* **Text passage**
To be entitled to relief, Rucker must show that there is a reasonable probability the jury would have reached a different result absent the deficient performance. See Sola-Morales, 300 Kan. at 882. Here, the State had only one witness, Willis, who identified Rucker as the shooter. Rucker produced a witness at trial, Fantroy, who testified that he was at the scene of the crime and Rucker was not the shooter. Apparently, the jury found Willis to be a more credible witness than Fantroy. Yet it is reasonably probable that the outcome of the trial would have been different had Rucker been allowed to call up to seven alibi witnesses in his defense.
We conclude the district court erred by summarily denying Rucker's K.S.A. 60-1507 motion on the alibi issue. The motion, files, and case records do not conclusively show that Rucker is entitled to no relief on this claim. Because there are significant factual questions about Ball's investigation into alibi witnesses and whether he could have filed a timely notice, we must remand this claim for an evidentiary hearing.
Witness cross-examination
Next, Rucker claims that Ball was ineffective because he did not challenge the State's cross-examination of Fantroy. At trial, Fantroy testified that he lived next door to the scene of the shooting. Fantroy maintained that he got a good look at the shooter and it was not Rucker. During his cross-examination, the State impeached Fantroy for potential bias based on his connections to Rucker and his family. Fantroy also admitted that he was on probation for aggravated battery and drug possession. He also acknowledged that a detective had spoken with him following the shooting and he did not tell the detective that he had seen the shooting. Ball did not object to the State's impeachment of Fantroy.
The State argues that Ball's failure to intervene in the cross-examination of Fantroy was a strategic decision by counsel. If counsel has made a strategic decision after a thorough investigation of the law and the facts relevant to the realistically available options, then counsel's decision is virtually unchallengeable. See State v. Cheatham, 296 Kan. 417, 437, 292 P.3d 318 (2013) (quoting Strickland 466 U.S. at 690-91).
Much of the State's impeachment of Fantroy was proper and there was no basis for Ball to object. For instance, the State had a right to impeach Fantroy for potential bias based on his connections to Rucker or his family. See K.S.A. 60-420. The State also was entitled to question Fantroy about prior convictions associated with dishonesty or false statements. See K.S.A. 60-421.
That said, as asserted in Rucker's K.S.A. 60-1507 motion, the State questioned Fantroy about his relationship with someone named “Red” without producing any evidence on how “Red” was connected to Rucker or his family, leaving the jury to speculate on how “Red” was connected to the case. The State also brought out on cross-examination that Fantroy was on probation for aggravated battery and possession of drugs, even though these convictions do not involve crimes of dishonesty. Ball did not object to these questions during cross-examination of Fantroy, even though it appears he may have had a legal basis to do so.

Dataset entries:
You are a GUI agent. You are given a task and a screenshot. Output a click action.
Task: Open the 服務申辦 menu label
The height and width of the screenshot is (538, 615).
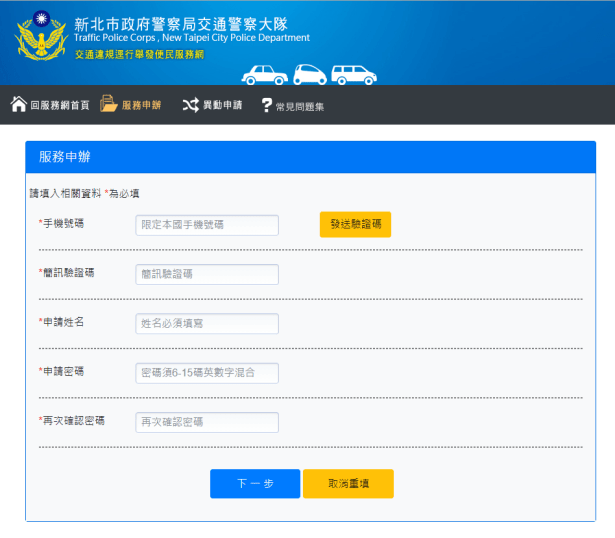pyautogui.click(x=141, y=106)
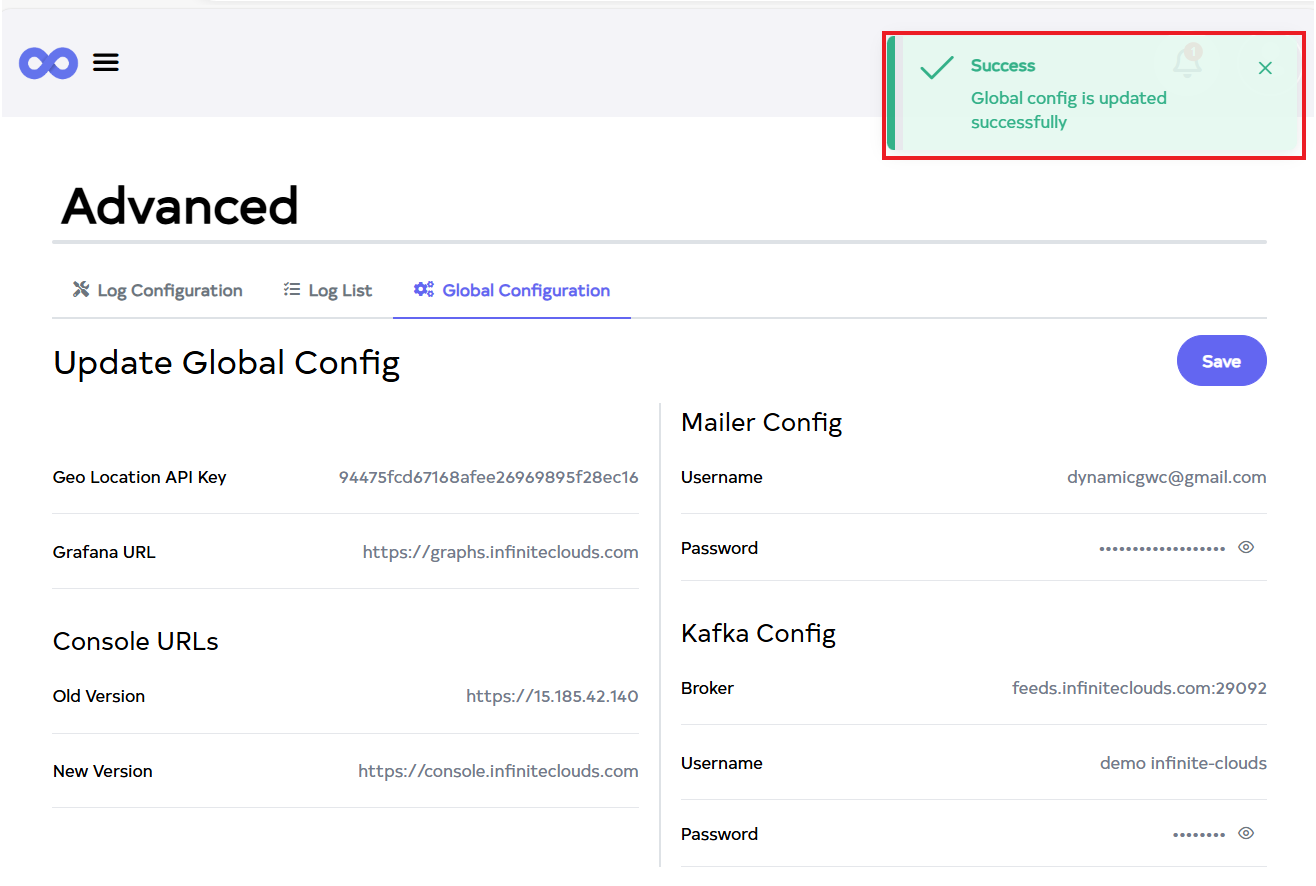Edit the Old Version console URL

click(552, 696)
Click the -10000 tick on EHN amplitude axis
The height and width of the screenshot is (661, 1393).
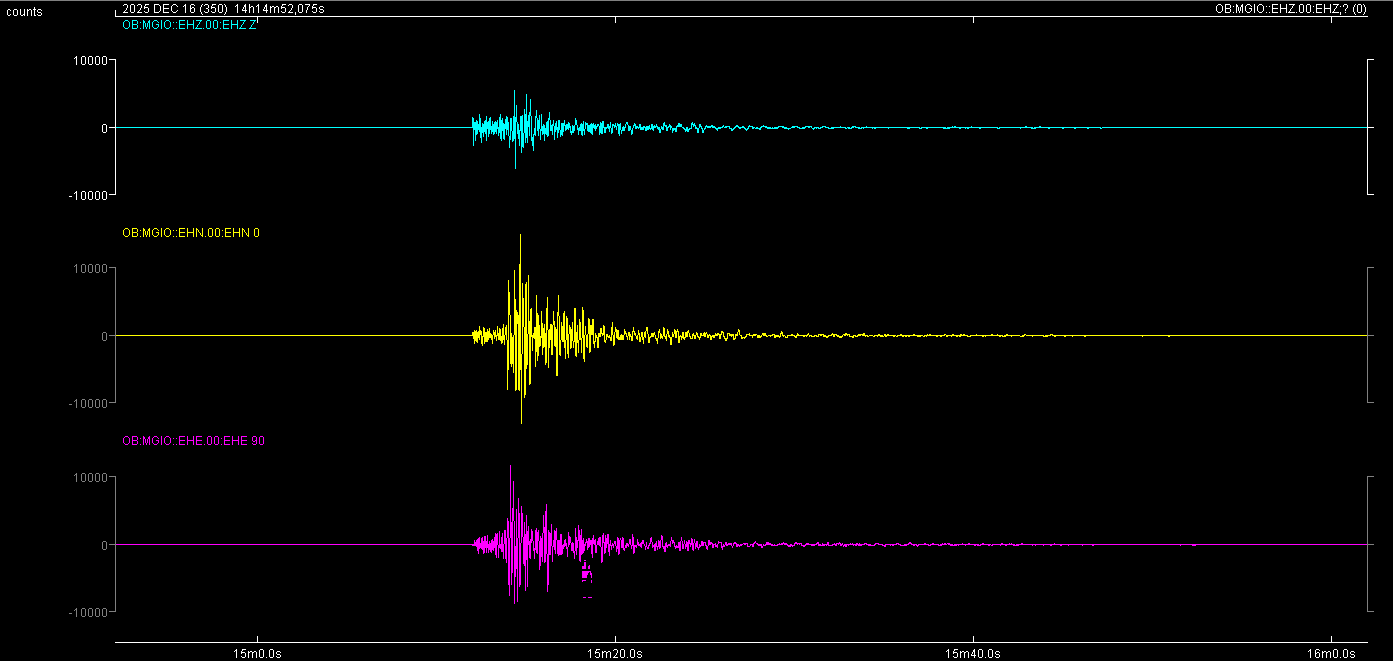[x=87, y=403]
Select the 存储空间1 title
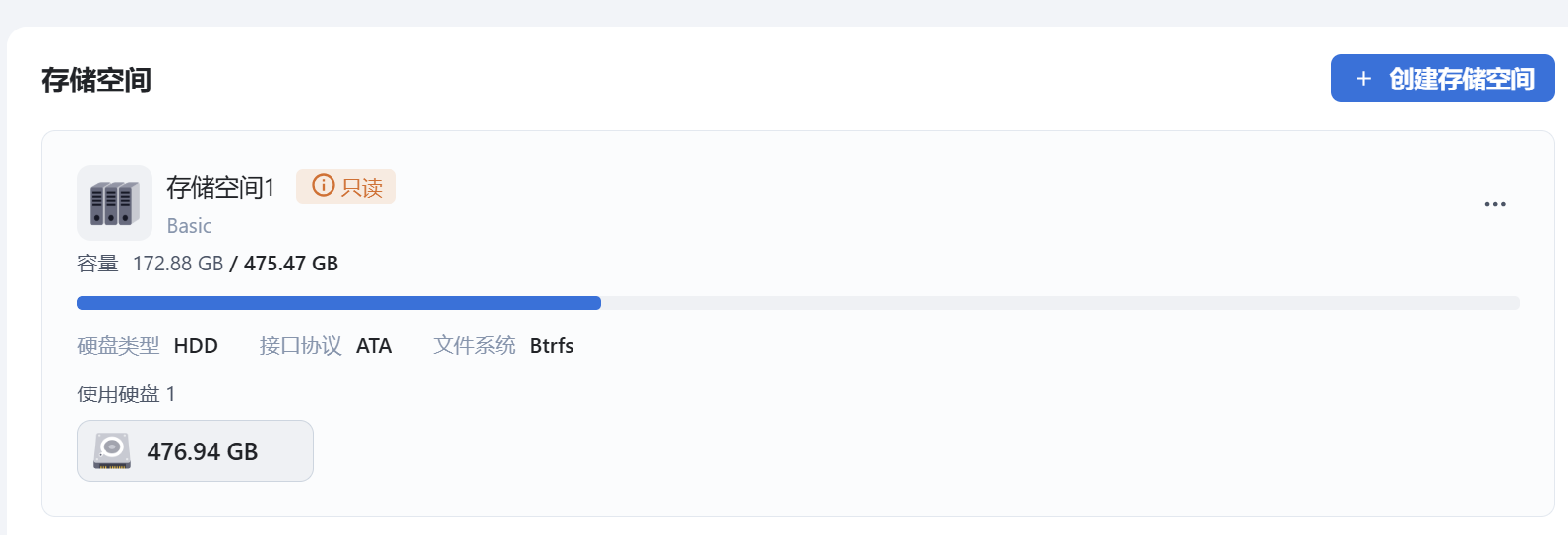Viewport: 1568px width, 535px height. coord(220,187)
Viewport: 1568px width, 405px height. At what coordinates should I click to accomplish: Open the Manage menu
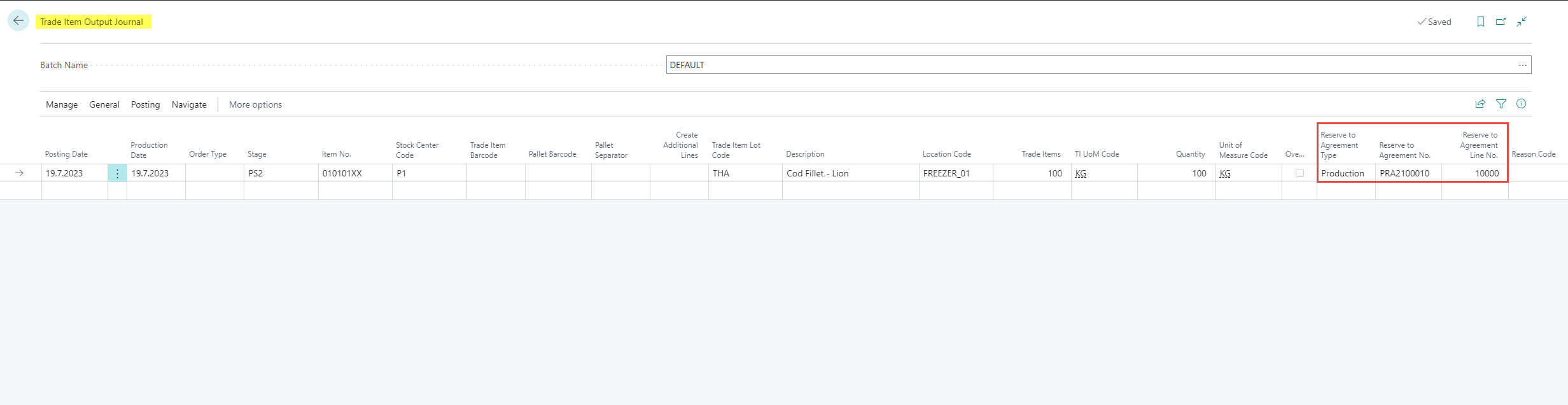click(62, 104)
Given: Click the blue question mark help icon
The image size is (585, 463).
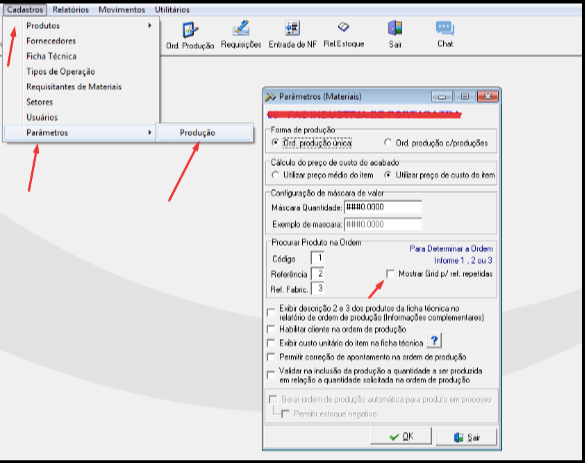Looking at the screenshot, I should pos(434,340).
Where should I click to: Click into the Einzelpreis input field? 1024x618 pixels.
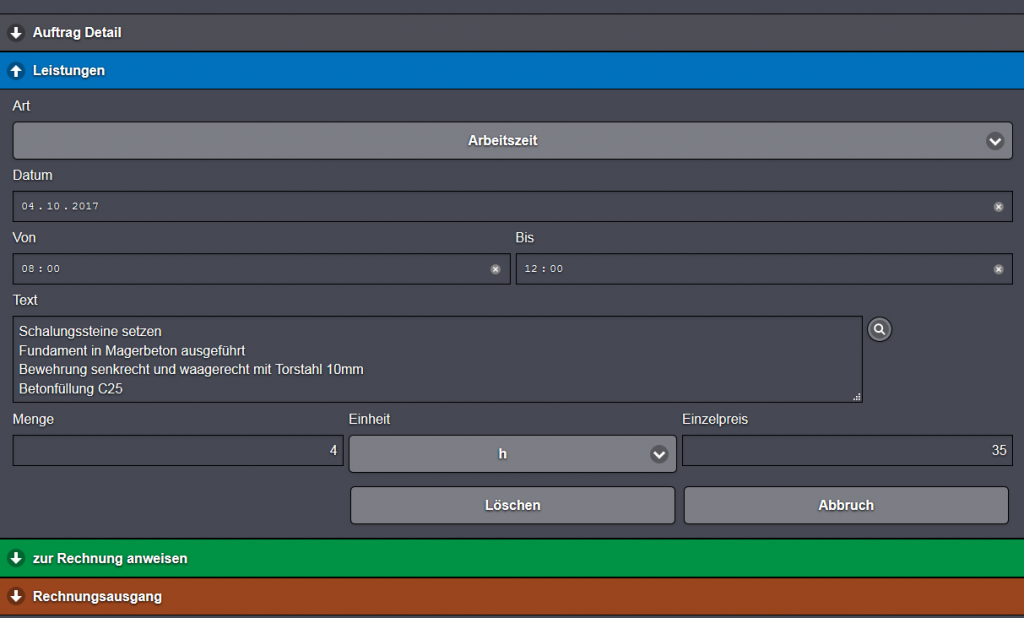click(x=846, y=451)
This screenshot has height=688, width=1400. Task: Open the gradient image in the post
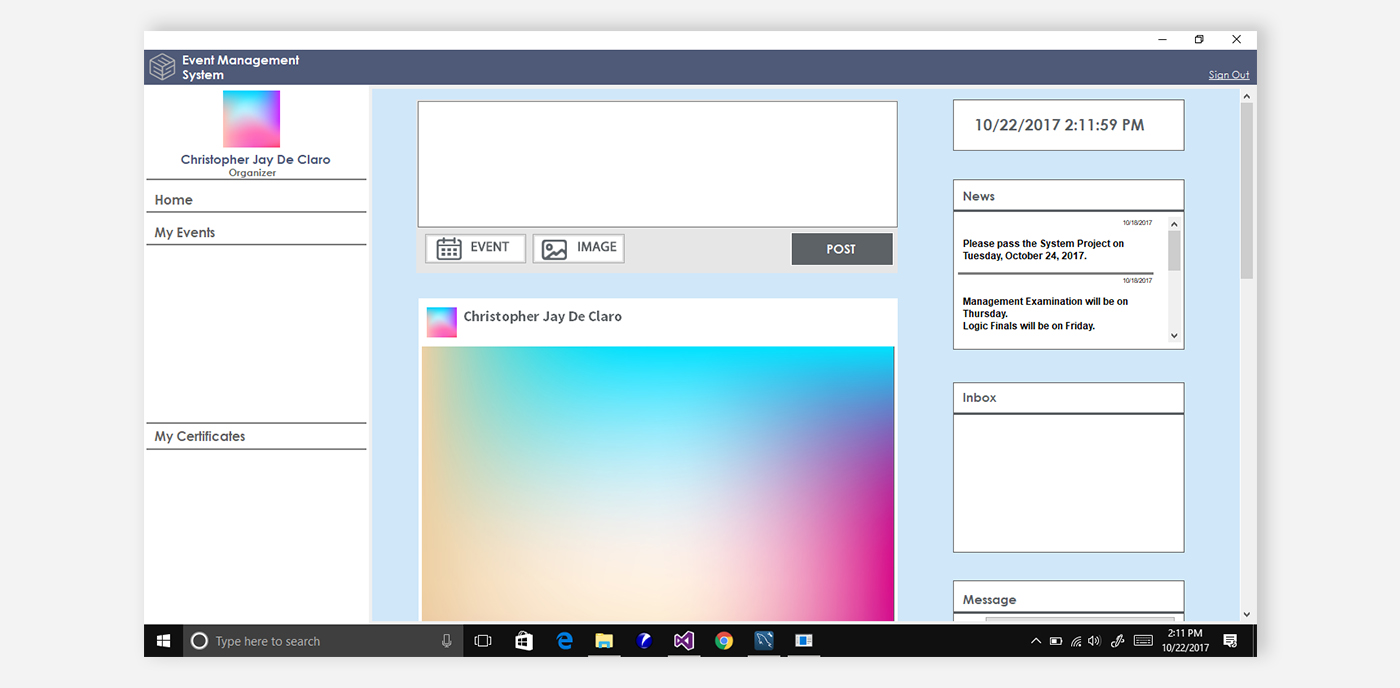(657, 483)
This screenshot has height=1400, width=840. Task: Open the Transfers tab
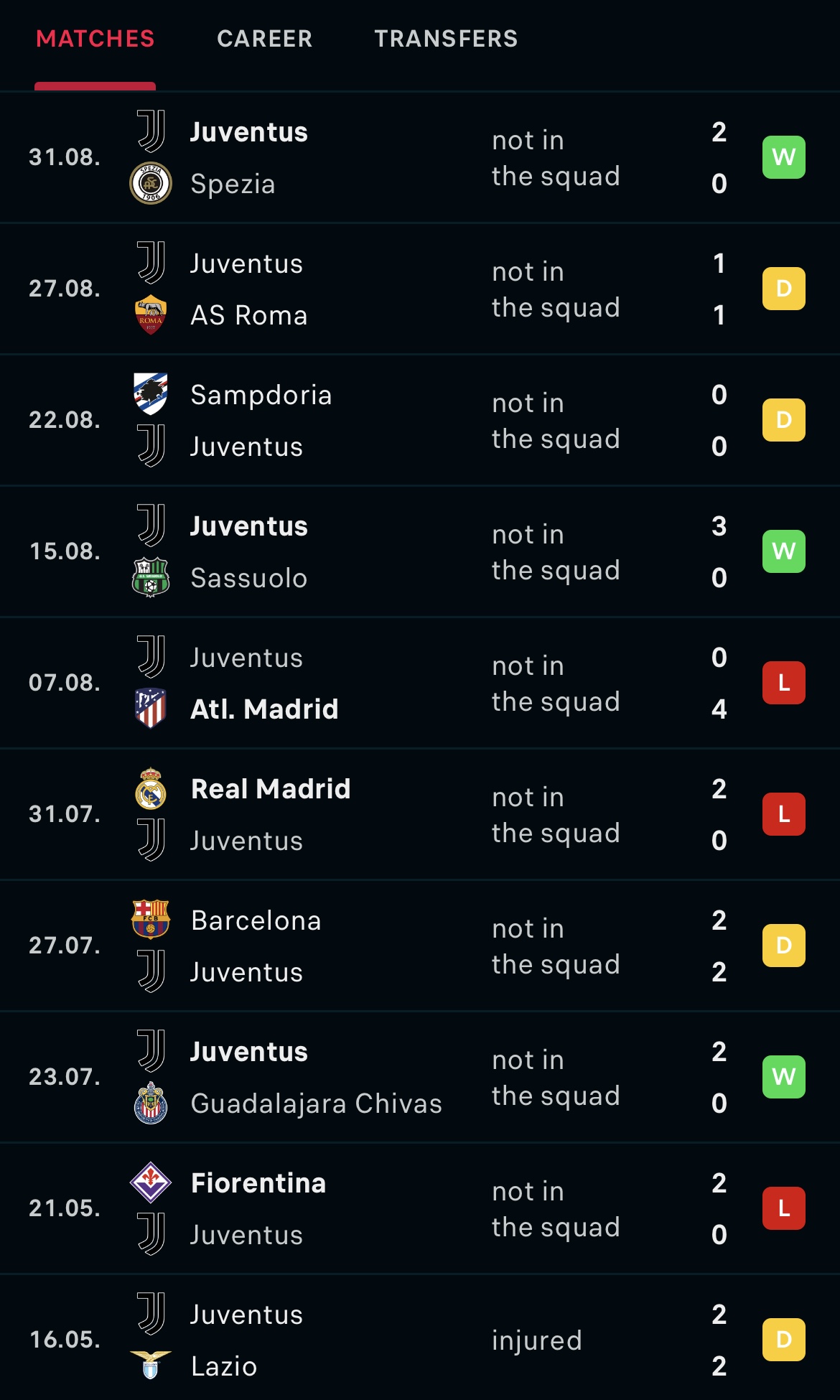446,39
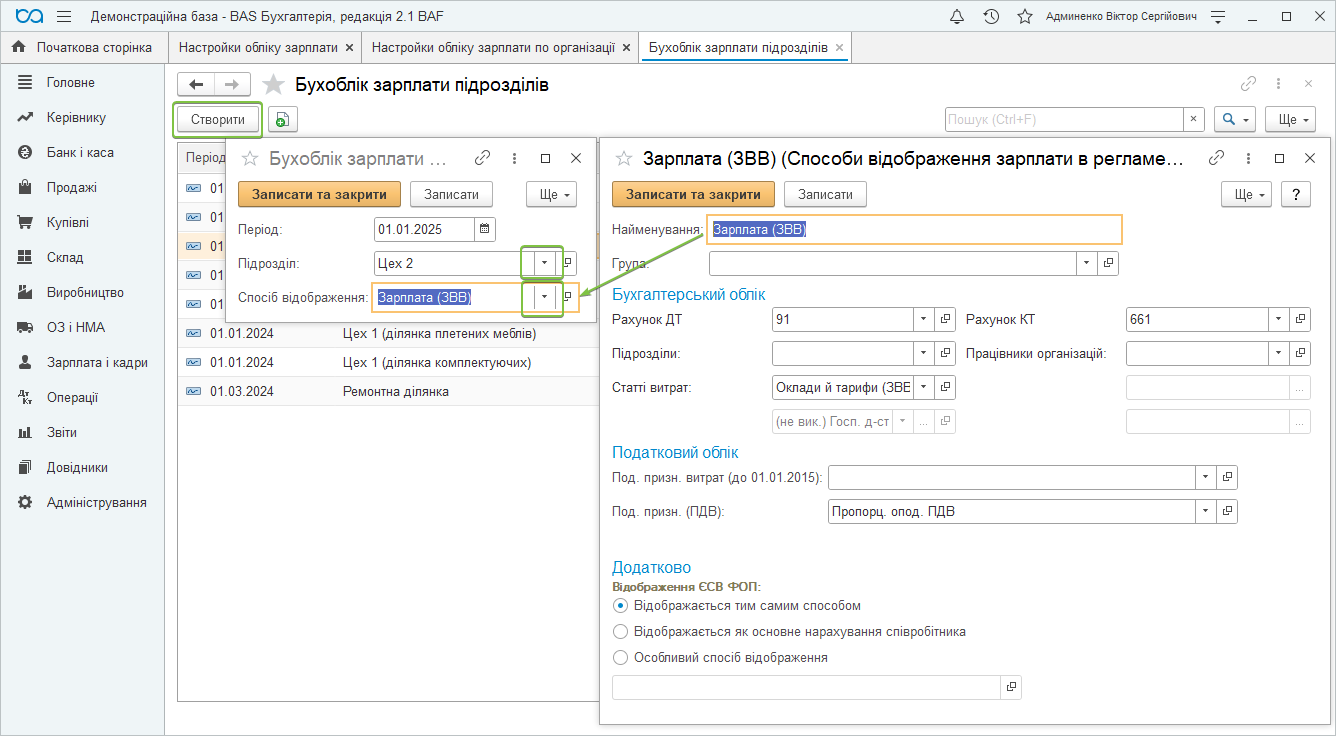1336x736 pixels.
Task: Click the notifications bell icon
Action: tap(957, 17)
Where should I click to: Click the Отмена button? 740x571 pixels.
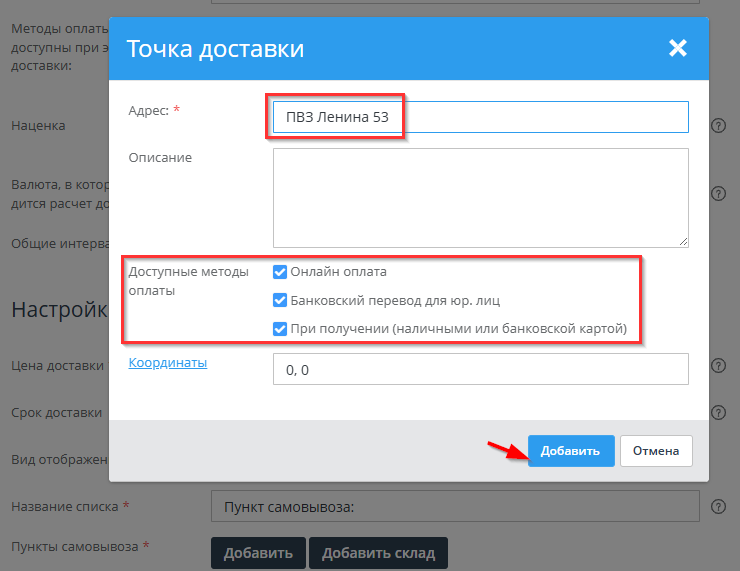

* **Assigned task 1**
Translate this sentence from the court opinion into Spanish: "Ball did not object to the State's impeachment of Fantroy."
* **Assigned task 2**
Using the court opinion, answer each question briefly:
(a) Up to how many alibi witnesses might Rucker have called in his defense?
(b) Where did Fantroy live in relation to the scene of the shooting?
(c) Which statute is cited for questioning Fantroy about prior convictions associated with dishonesty or false statements?
* **Assigned task 3**
Resume the court opinion, starting after its final sentence.

* **Answer area 1**
Ball no objetó la impugnación de Fantroy por parte del Estado.

* **Answer area 2**
(a) Up to seven.
(b) Next door to it.
(c) K.S.A. 60-421.

* **Answer area 3**
Rucker's claim of ineffective assistance of counsel based on the cross-examination of Fantroy presents a closer question on whether an evidentiary hearing is necessary than the claim about the alibi witnesses. But we are unable to conclude based solely on the record that Ball's failure to intervene during the cross-examination of Fantroy was a strategic decision made by Ball. Rucker's assertions in his K.S.A. 60-1507 motion on this issue, if assumed to be true, establish deficient performance by Ball under the totality of the circumstances. Given that Fantroy was Rucker's only witness at trial, there is a reasonable probability that the jury would have reached a different result absent the deficient performance. See Sola-Morales, 300 Kan. at 882. We conclude the district court erred in summarily denying Rucker's claim on this issue because the motion, files, and case records do not conclusively show that Rucker is entitled to no relief.
Departure sentence
Finally, Rucker claims that Ball was ineffective because he did not attack the aggravating factors used by the district court to enhance his sentence. Before trial, the State moved for an upward durational departure sentence requesting that, in the event of a guilty verdict, the district court convene a departure sentencing hearing and allow the jury to determine whether any aggravating factors supported such a departure sentence. The motion indicated the State intended to offer evidence in support of three nonstatutory aggravating factors and one statutory aggravating factor. After the jury convicted Rucker, the district court instructed the jury to determine whether the evidence supported the State's proposed aggravating factors. Rucker presented no evidence and only briefly argued that the State had presented insufficient reasons to justify a departure.
After deliberations, the jury found evidence to support three of the State's proposed aggravating factors: (1) Rucker failed to render aid to Langston, manifesting excessive brutality, (2) Rucker was not amenable to the standard sentence, and (3) the senseless and random nature of shooting Langston. The district court imposed an upward durational departure sentence of 118 months' imprisonment, which was double the presumptive sentence for the primary crime.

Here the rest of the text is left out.